» RECORD LIST:
━━━━━━━━━━

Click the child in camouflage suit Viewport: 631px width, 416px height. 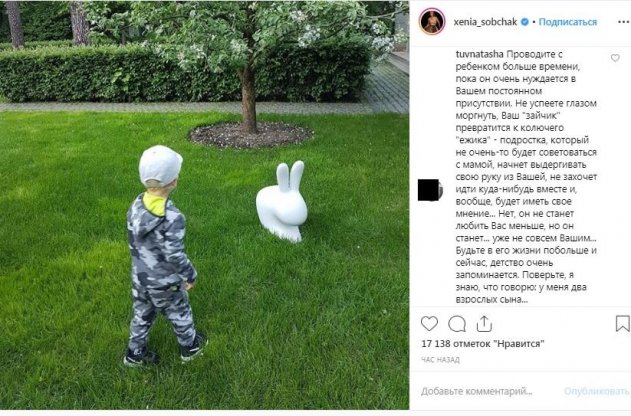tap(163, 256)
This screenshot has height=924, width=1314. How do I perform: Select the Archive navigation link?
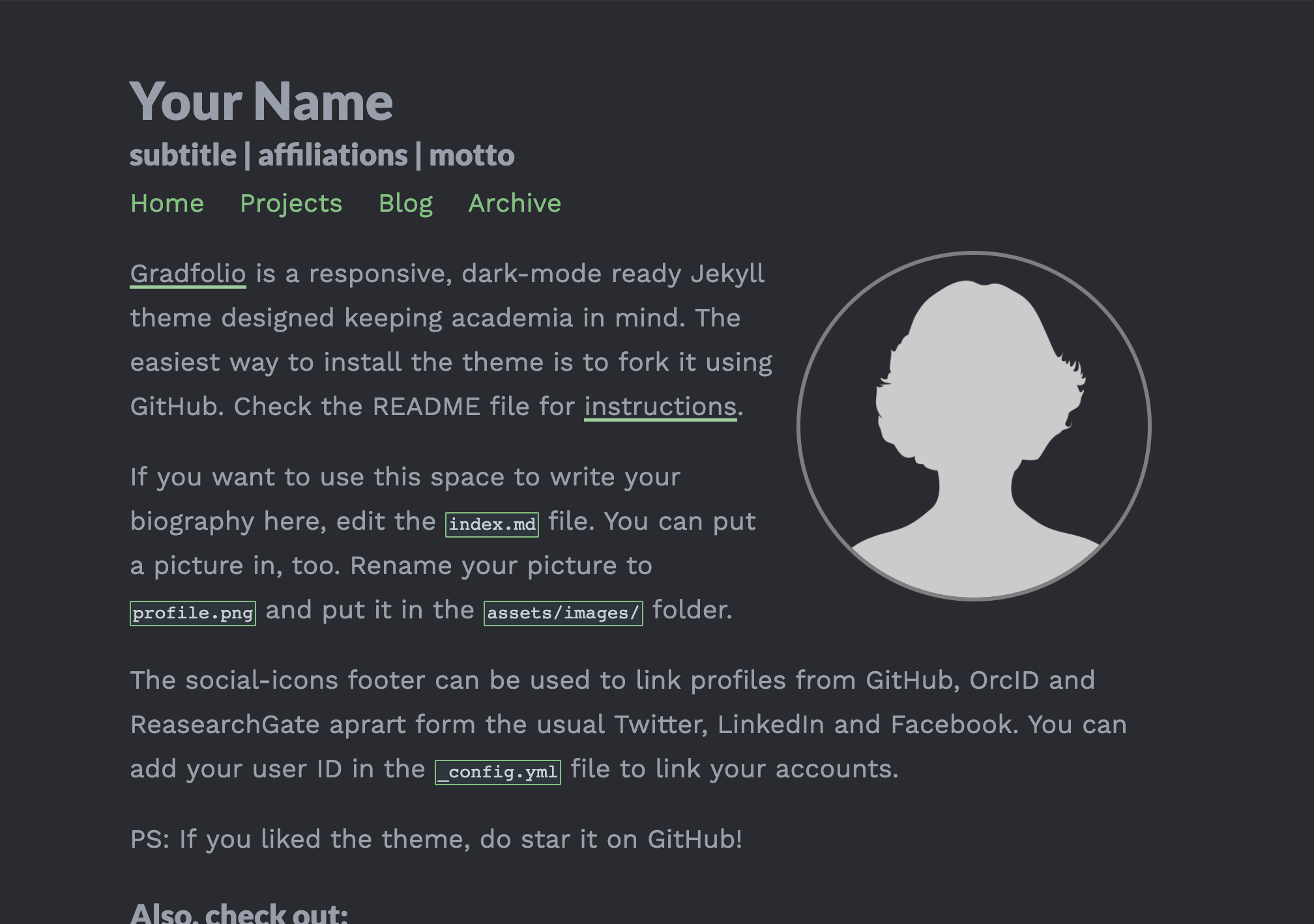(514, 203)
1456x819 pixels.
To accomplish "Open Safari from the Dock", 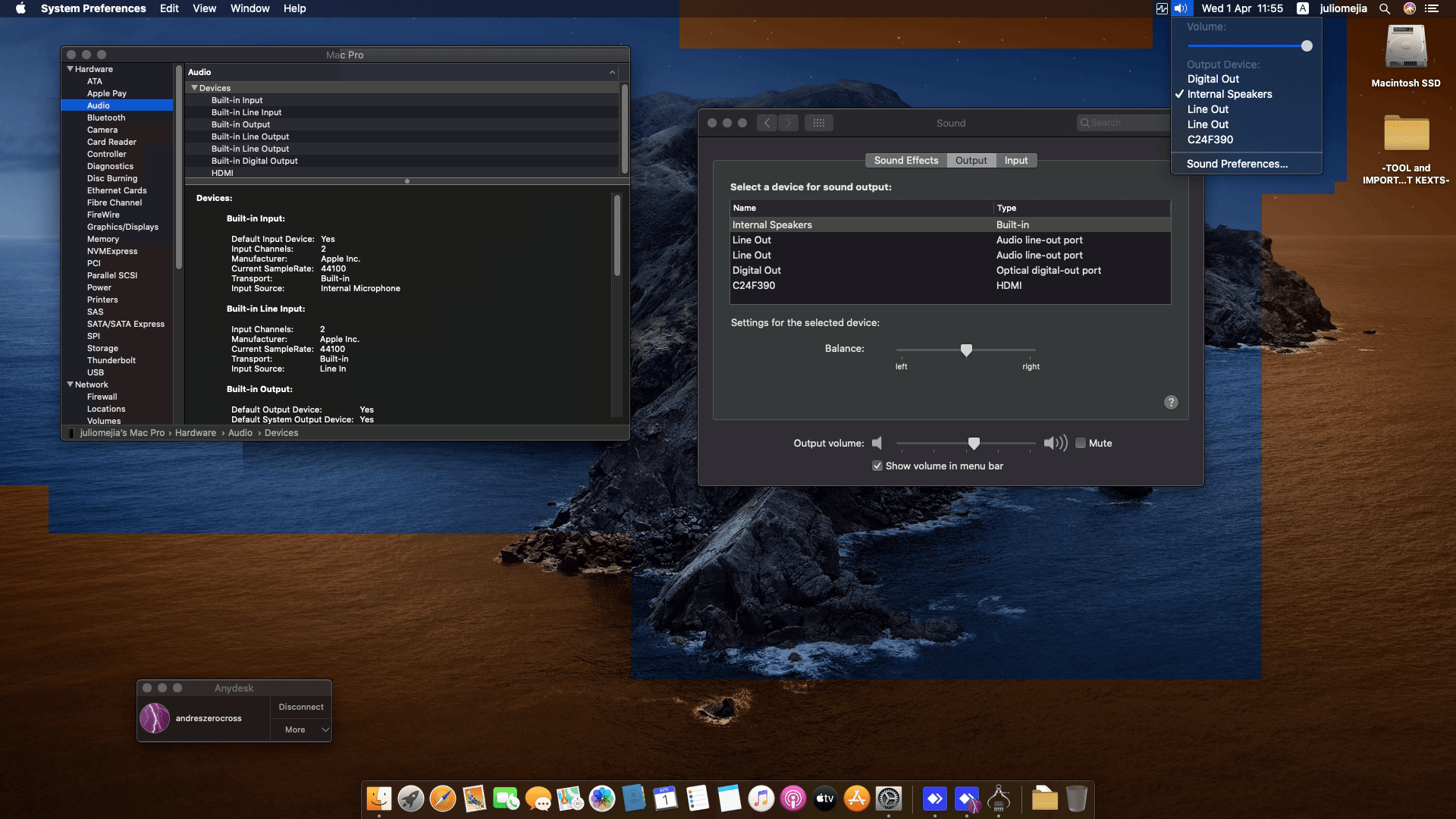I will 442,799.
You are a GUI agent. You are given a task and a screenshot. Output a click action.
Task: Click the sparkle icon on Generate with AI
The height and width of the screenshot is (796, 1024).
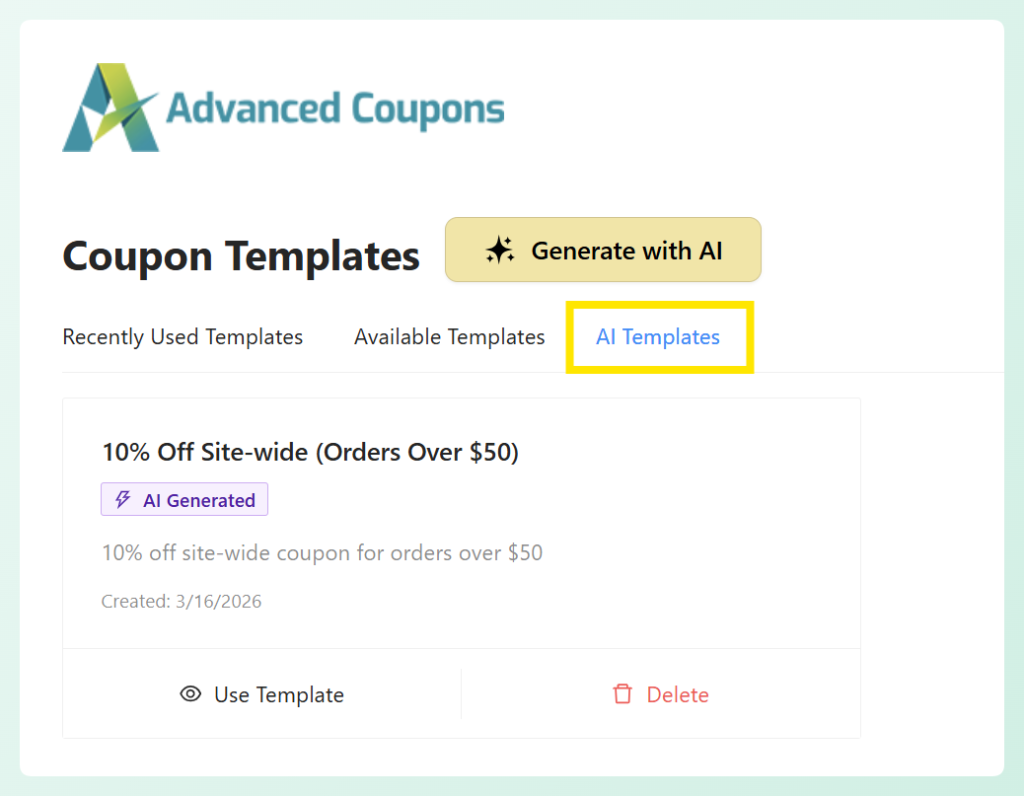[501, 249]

━━━━━━━━━━

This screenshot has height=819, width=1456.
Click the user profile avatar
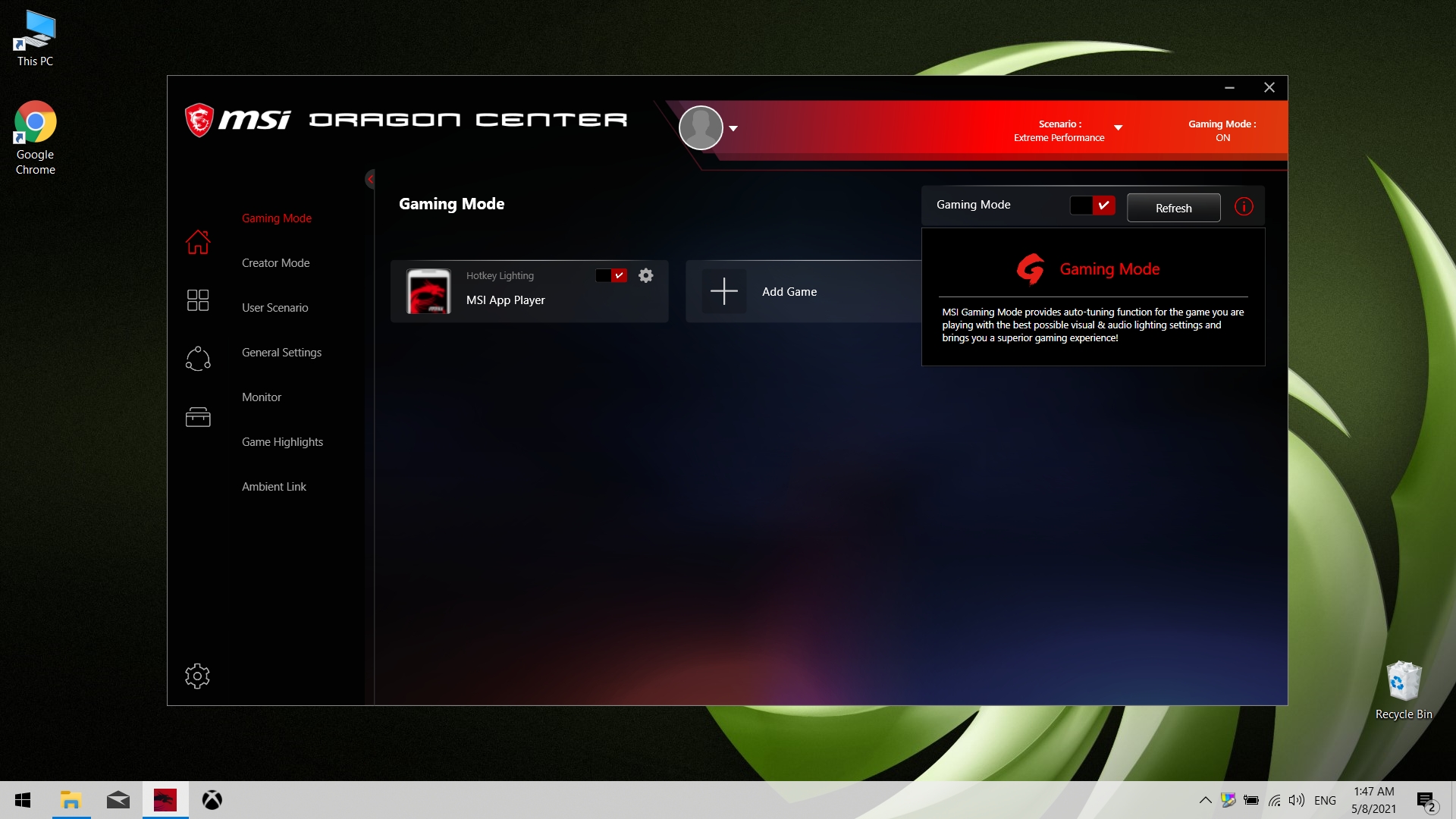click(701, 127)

━━━━━━━━━━

» PROBLEM TO SOLVE:
Please report each line of the material above that contains the word "This".

» PROBLEM SOLUTION:
This screenshot has height=924, width=1314. How do I perform: Select the Archive navigation link?
This screenshot has height=819, width=1456.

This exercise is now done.